課題 1: 下の文書抜粋に名前が出てくる鉄道路線をすべて挙げること。
課題 2: 下の文書抜粋によれば、中央本線坂下駅と益田郡三原を結ぶ索道は誰の発起で計画されたのか答えよ。

::: 文書抜粋 :::

元々は益田郡下呂村三原(現下呂市三原)に発電所を建設する際、建設資材運搬用に建設された索道であったが、住民からの要望により、生活物質の運搬を行なっていた。貨物用索道のため、旅客運搬は行なわれていなかったという。
開業の経緯
[編集]益田郡下呂村三原(現下呂市)の飛騨川(益田川)に発電所が計画されるが、大正時代中期、高山本線は飛騨金山駅までしか開通しておらず、中央本線は開通しているが、北恵那鉄道線、坂川鉄道といった鉄道網もまだなかった。牛馬での運搬しかなく、山岳地帯のため、建設資材運搬は困難とされた。そこで、当時の岐阜県経済界の重鎮武藤嘉門(後の岐阜県知事、衆議院議員)の発起で、中央本線坂下駅と益田郡三原を結ぶ、全長約40kmの索道が計画された。

::: 提供データ :::

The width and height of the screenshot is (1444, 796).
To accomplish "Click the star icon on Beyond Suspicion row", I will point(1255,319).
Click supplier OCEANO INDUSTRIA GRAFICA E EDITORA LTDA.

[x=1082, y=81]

:::

解答全文 1: 高山本線、中央本線、北恵那鉄道線、坂川鉄道

解答全文 2: 当時の岐阜県経済界の重鎮、武藤嘉門の発起である。